Resentralisasi manajemen atau pengelolaan guru pegawai negeri sipil kembali menjadi isu nasional ketika Ketua Persatuan Guru Republik Indonesia, Dr Sulistyo, mengeluhkan adanya politisasi guru di daerah sebagai dampak langsung pemilihan kepala daerah. Tidak bisa dimungkiri bahwa pada era otonomi daerah, dengan sistem pemilihan bupati/wali kota secara langsung, muncul politisasi massa, termasuk kepada para guru PNS untuk mendukung pencalonan mereka. Mereka yang menjadi bagian dari tim sukses/pendukung bupati/wali kota terpilih akan diperlancar nasibnya atau bahkan diangkat menjadi kepala dinas. Namun mereka yang bukan pendukung bupati/wali kota terpilih akan tersisih, dimutasi ke daerah terpencil. Politisasi itu sekarang sudah dirasakan keterlaluan.

BAHAN YANG DIBERIKAN:
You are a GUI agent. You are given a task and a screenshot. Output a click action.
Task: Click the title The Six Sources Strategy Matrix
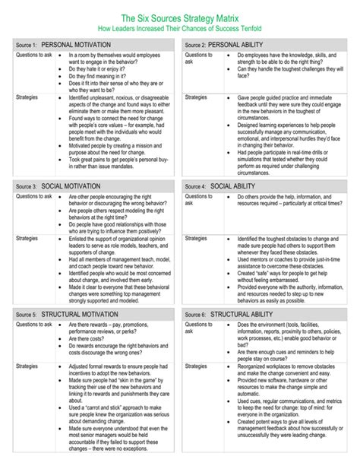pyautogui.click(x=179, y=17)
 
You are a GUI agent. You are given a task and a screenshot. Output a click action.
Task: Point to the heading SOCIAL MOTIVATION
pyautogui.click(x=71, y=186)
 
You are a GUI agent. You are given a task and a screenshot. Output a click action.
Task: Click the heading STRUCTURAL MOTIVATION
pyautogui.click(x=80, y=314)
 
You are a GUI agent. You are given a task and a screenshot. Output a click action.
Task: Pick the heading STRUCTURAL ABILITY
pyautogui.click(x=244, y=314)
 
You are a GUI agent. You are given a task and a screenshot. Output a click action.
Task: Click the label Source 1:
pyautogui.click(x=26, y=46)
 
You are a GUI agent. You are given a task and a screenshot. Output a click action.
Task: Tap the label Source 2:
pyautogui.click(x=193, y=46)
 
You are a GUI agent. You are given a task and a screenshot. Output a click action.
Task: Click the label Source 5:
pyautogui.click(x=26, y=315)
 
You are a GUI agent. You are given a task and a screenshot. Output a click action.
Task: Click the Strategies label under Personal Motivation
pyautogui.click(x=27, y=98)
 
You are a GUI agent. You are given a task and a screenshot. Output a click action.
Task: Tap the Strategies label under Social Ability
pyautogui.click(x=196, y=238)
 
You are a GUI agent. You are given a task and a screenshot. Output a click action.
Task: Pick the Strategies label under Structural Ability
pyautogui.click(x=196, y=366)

--

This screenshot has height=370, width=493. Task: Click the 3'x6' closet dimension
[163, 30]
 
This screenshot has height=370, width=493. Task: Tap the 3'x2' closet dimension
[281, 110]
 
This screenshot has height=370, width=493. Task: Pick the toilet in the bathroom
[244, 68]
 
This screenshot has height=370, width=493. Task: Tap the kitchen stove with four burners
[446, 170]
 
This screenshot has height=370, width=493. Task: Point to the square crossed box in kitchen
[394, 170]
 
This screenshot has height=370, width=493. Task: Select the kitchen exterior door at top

==

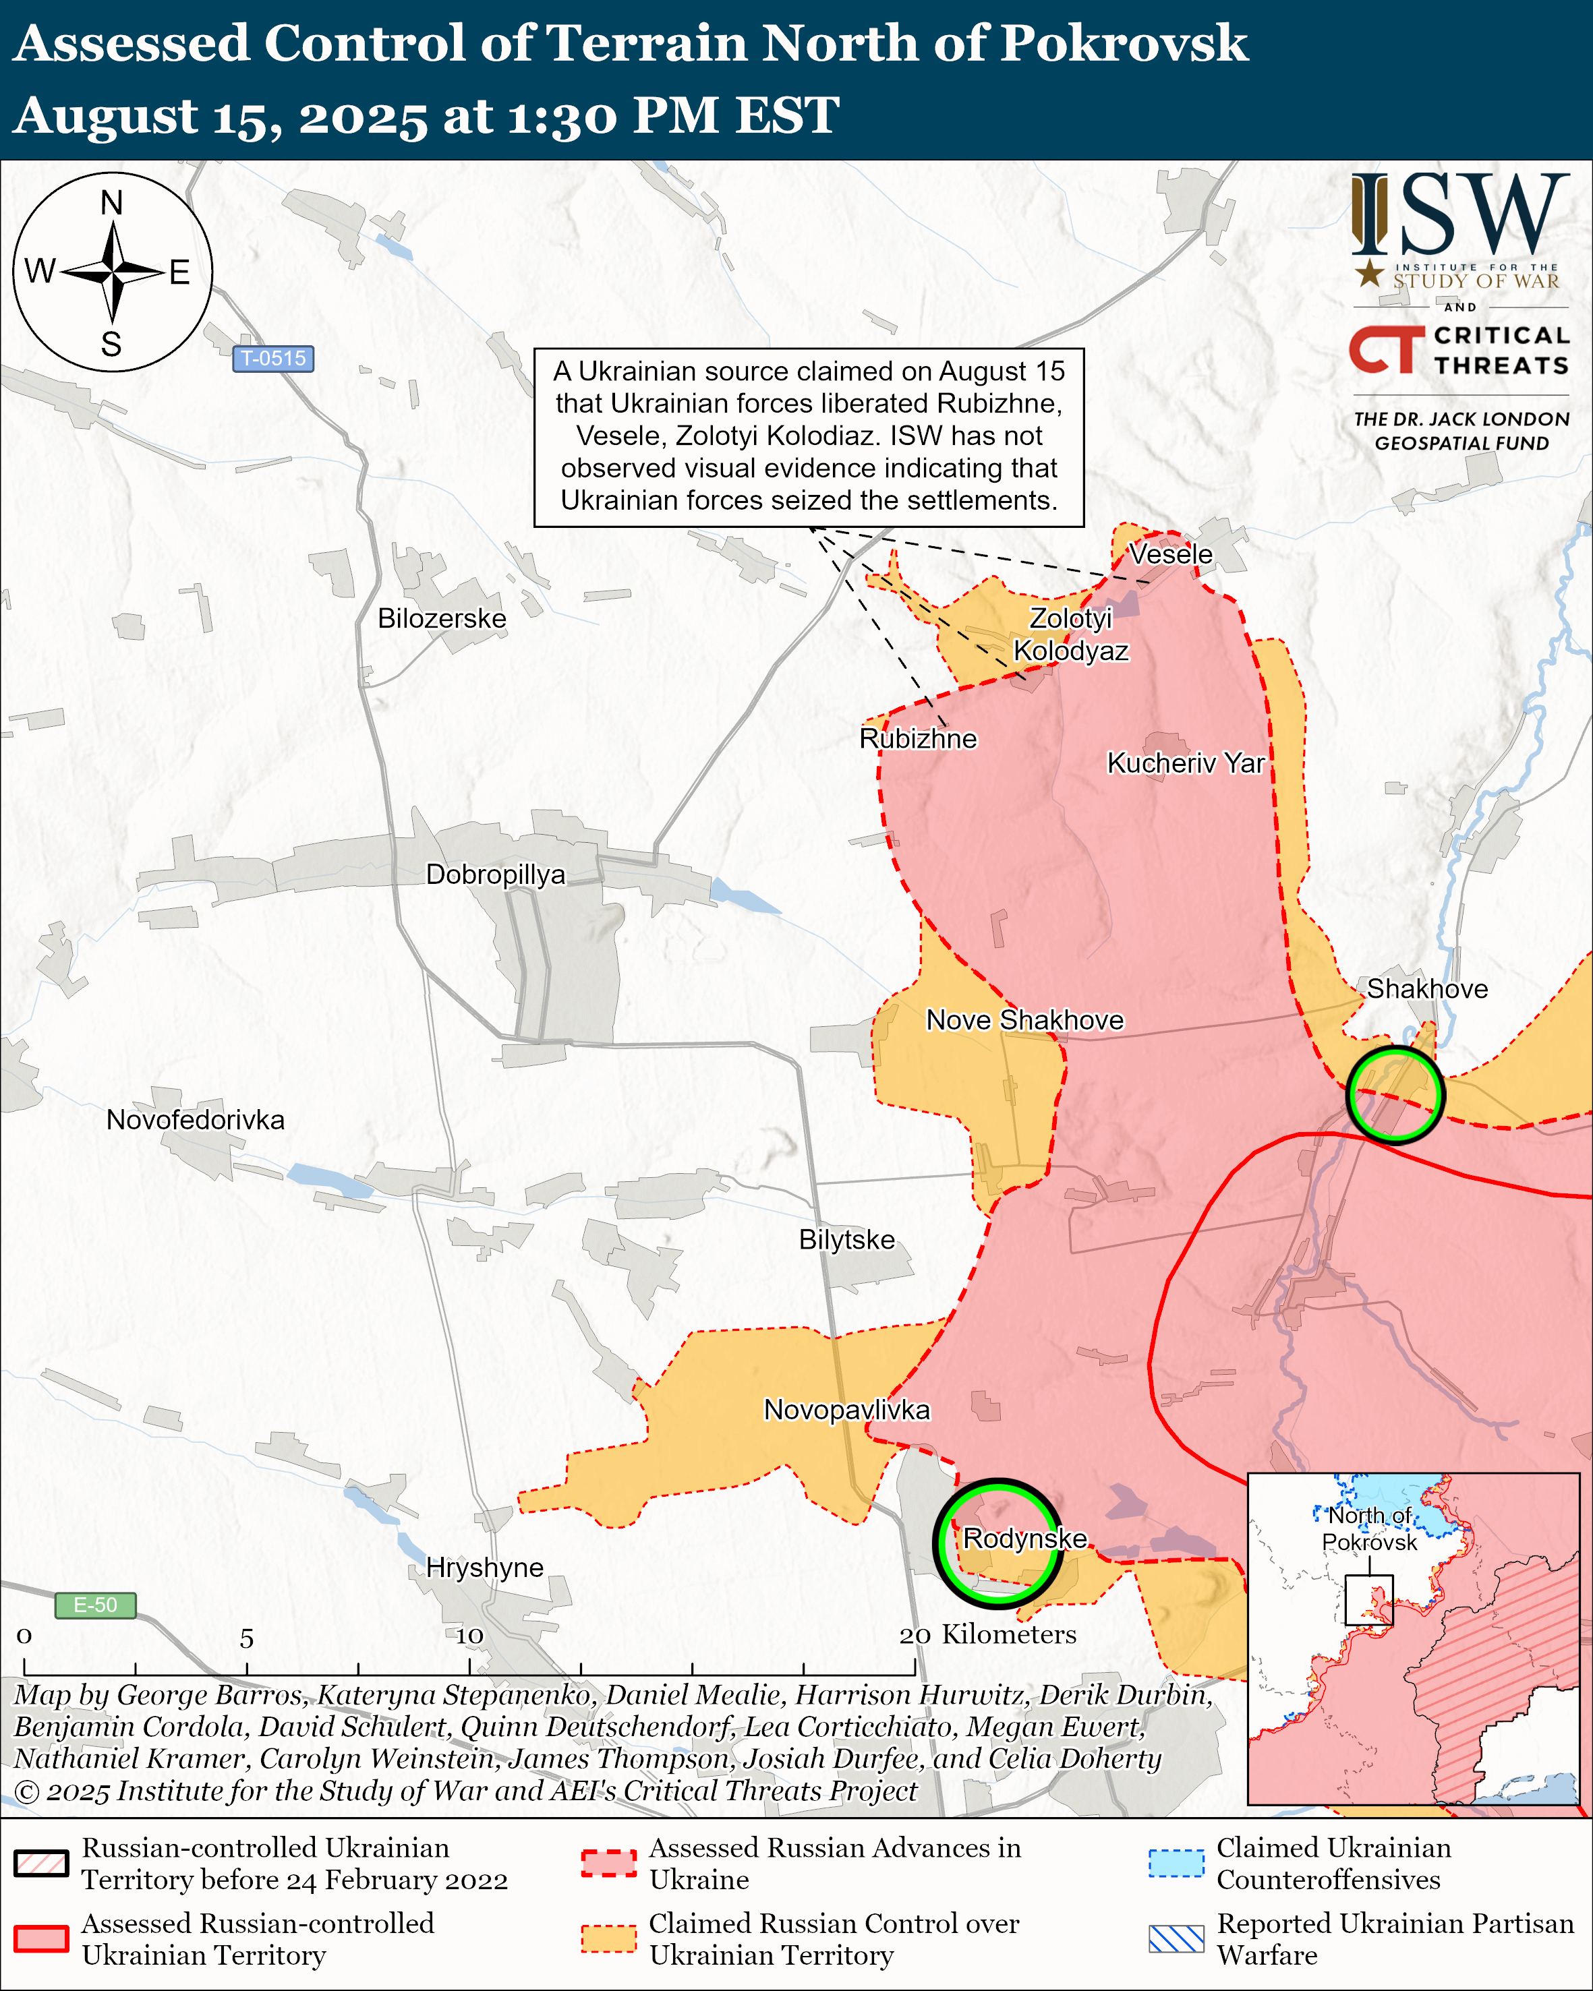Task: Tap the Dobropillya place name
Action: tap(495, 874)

SOAL TERTULIS 1: Menurut kutipan dokumen, ke mana guru yang bukan pendukung bupati/wali kota terpilih dimutasi?
SOAL TERTULIS 2: Tulis ulang hanya catatan di antara baris yang memuat "This screenshot has height=370, width=493. Task: Click" dan baris yang memuat "This screenshot has height=370, width=493. Task: Select", termasuk kedua baris itu beserta perintahnya. Tambahkan 82 pada setiap angka koordinat dalam jawabannya.
Kutipan dokumen dan catatan di atas adalah dua bahan yang terpisah.

JAWABAN TERTULIS 1: Ke daerah terpencil.

JAWABAN TERTULIS 2:
This screenshot has height=370, width=493. Task: Click the 3'x6' closet dimension
[245, 112]
 
This screenshot has height=370, width=493. Task: Tap the 3'x2' closet dimension
[363, 192]
 
This screenshot has height=370, width=493. Task: Pick the toilet in the bathroom
[326, 150]
 
This screenshot has height=370, width=493. Task: Tap the kitchen stove with four burners
[528, 252]
 
This screenshot has height=370, width=493. Task: Point to the square crossed box in kitchen
[476, 252]
 
This screenshot has height=370, width=493. Task: Select the kitchen exterior door at top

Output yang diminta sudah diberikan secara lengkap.